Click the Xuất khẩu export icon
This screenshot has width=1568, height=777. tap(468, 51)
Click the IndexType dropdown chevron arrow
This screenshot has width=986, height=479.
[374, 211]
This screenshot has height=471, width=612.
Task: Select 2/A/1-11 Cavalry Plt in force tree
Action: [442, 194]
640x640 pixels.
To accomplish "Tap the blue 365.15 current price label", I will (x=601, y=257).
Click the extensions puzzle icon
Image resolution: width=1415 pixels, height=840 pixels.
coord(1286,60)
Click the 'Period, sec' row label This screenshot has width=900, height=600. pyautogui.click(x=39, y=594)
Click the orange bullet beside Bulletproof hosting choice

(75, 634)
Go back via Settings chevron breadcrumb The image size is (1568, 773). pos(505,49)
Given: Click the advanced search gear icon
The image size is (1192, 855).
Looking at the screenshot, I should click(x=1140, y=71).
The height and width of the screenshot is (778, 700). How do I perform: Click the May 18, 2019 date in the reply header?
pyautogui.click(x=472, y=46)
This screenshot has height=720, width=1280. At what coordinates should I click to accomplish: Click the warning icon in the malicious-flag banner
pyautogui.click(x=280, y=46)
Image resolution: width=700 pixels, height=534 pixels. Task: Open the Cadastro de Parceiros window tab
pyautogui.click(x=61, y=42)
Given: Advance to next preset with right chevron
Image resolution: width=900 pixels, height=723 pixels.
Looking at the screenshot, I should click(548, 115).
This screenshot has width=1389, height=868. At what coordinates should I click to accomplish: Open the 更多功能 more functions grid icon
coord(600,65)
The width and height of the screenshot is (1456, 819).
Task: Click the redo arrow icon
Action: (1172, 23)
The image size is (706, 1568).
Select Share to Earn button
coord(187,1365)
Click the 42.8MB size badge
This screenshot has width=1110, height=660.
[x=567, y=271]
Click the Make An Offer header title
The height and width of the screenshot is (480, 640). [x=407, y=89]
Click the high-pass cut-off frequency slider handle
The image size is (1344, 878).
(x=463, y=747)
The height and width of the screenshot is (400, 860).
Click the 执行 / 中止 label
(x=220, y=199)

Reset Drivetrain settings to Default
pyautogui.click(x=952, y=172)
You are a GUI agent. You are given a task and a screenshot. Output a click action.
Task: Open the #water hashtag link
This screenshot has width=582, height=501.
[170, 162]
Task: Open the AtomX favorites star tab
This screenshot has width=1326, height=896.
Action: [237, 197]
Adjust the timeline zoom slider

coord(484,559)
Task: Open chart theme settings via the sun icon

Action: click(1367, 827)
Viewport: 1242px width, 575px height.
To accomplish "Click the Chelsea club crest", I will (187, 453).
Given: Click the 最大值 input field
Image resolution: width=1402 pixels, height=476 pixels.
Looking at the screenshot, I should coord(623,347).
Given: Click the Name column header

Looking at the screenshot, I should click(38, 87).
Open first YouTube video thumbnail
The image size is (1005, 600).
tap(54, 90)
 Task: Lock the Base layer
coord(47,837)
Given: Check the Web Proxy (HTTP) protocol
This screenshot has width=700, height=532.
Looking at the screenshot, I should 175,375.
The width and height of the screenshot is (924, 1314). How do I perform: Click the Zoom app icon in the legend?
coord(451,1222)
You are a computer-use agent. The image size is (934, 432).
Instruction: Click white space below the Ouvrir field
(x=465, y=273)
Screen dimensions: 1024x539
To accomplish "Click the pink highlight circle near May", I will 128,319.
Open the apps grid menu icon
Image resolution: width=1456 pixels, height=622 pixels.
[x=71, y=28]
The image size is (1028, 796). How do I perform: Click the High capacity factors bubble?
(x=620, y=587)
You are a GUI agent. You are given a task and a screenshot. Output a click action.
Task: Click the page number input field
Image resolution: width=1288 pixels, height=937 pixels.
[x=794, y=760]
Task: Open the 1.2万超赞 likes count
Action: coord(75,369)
+-------+
Do this:
Can you set out every line of the records above as a numbered list, leaving out any blank lines?

Task output:
1. Click the Xuất khẩu export icon
2. This screenshot has width=1568, height=777. tap(468, 51)
3. Click the IndexType dropdown chevron arrow
4. This screenshot has width=986, height=479.
5. [374, 211]
6. This screenshot has height=471, width=612.
7. Task: Select 2/A/1-11 Cavalry Plt in force tree
8. Action: [442, 194]
9. 640x640 pixels.
10. To accomplish "Tap the blue 365.15 current price label", I will (x=601, y=257).
11. Click the extensions puzzle icon
12. Image resolution: width=1415 pixels, height=840 pixels.
13. coord(1286,60)
14. Click the 'Period, sec' row label This screenshot has width=900, height=600. pyautogui.click(x=39, y=594)
15. Click the orange bullet beside Bulletproof hosting choice
16. (75, 634)
17. Go back via Settings chevron breadcrumb The image size is (1568, 773). pos(505,49)
18. Given: Click the advanced search gear icon
19. The image size is (1192, 855).
20. Looking at the screenshot, I should click(x=1140, y=71).
21. The height and width of the screenshot is (778, 700). How do I perform: Click the May 18, 2019 date in the reply header?
22. pyautogui.click(x=472, y=46)
23. This screenshot has height=720, width=1280. At what coordinates should I click to accomplish: Click the warning icon in the malicious-flag banner
24. pyautogui.click(x=280, y=46)
25. Image resolution: width=700 pixels, height=534 pixels. Task: Open the Cadastro de Parceiros window tab
26. pyautogui.click(x=61, y=42)
27. Given: Advance to next preset with right chevron
28. Image resolution: width=900 pixels, height=723 pixels.
29. Looking at the screenshot, I should click(548, 115).
30. This screenshot has width=1389, height=868. At what coordinates should I click to accomplish: Open the 更多功能 more functions grid icon
31. coord(600,65)
32. The width and height of the screenshot is (1456, 819).
33. Task: Click the redo arrow icon
34. Action: (1172, 23)
35. The image size is (706, 1568).
36. Select Share to Earn button
37. coord(187,1365)
38. Click the 42.8MB size badge
39. This screenshot has width=1110, height=660.
40. [x=567, y=271]
41. Click the Make An Offer header title
42. The height and width of the screenshot is (480, 640). [x=407, y=89]
43. Click the high-pass cut-off frequency slider handle
44. The image size is (1344, 878).
45. (x=463, y=747)
46. The height and width of the screenshot is (400, 860).
47. Click the 执行 / 中止 label
48. (x=220, y=199)
49. Reset Drivetrain settings to Default
50. pyautogui.click(x=952, y=172)
51. You are a GUI agent. You are given a task and a screenshot. Output a click action.
52. Task: Open the #water hashtag link
53. This screenshot has width=582, height=501.
54. [170, 162]
55. Task: Open the AtomX favorites star tab
56. This screenshot has width=1326, height=896.
57. Action: [237, 197]
58. Adjust the timeline zoom slider
59. coord(484,559)
60. Task: Open chart theme settings via the sun icon
61. Action: click(1367, 827)
62. Viewport: 1242px width, 575px height.
63. To accomplish "Click the Chelsea club crest", I will (187, 453).
64. Given: Click the 最大值 input field
65. Image resolution: width=1402 pixels, height=476 pixels.
66. Looking at the screenshot, I should coord(623,347).
67. Given: Click the Name column header
68. Looking at the screenshot, I should click(38, 87).
69. Open first YouTube video thumbnail
70. The image size is (1005, 600).
71. tap(54, 90)
72.  Task: Lock the Base layer
73. coord(47,837)
74. Given: Check the Web Proxy (HTTP) protocol
75. This screenshot has width=700, height=532.
76. Looking at the screenshot, I should 175,375.
77. The width and height of the screenshot is (924, 1314). How do I perform: Click the Zoom app icon in the legend?
78. coord(451,1222)
79. You are a computer-use agent. The image size is (934, 432).
80. Instruction: Click white space below the Ouvrir field
81. (x=465, y=273)
82. Screen dimensions: 1024x539
83. To accomplish "Click the pink highlight circle near May", I will 128,319.
84. Open the apps grid menu icon
85. Image resolution: width=1456 pixels, height=622 pixels.
86. [x=71, y=28]
87. The image size is (1028, 796). How do I perform: Click the High capacity factors bubble?
88. (x=620, y=587)
89. You are a GUI agent. You are given a task and a screenshot. Output a click action.
90. Task: Click the page number input field
91. Image resolution: width=1288 pixels, height=937 pixels.
92. [x=794, y=760]
93. Task: Open the 1.2万超赞 likes count
94. Action: coord(75,369)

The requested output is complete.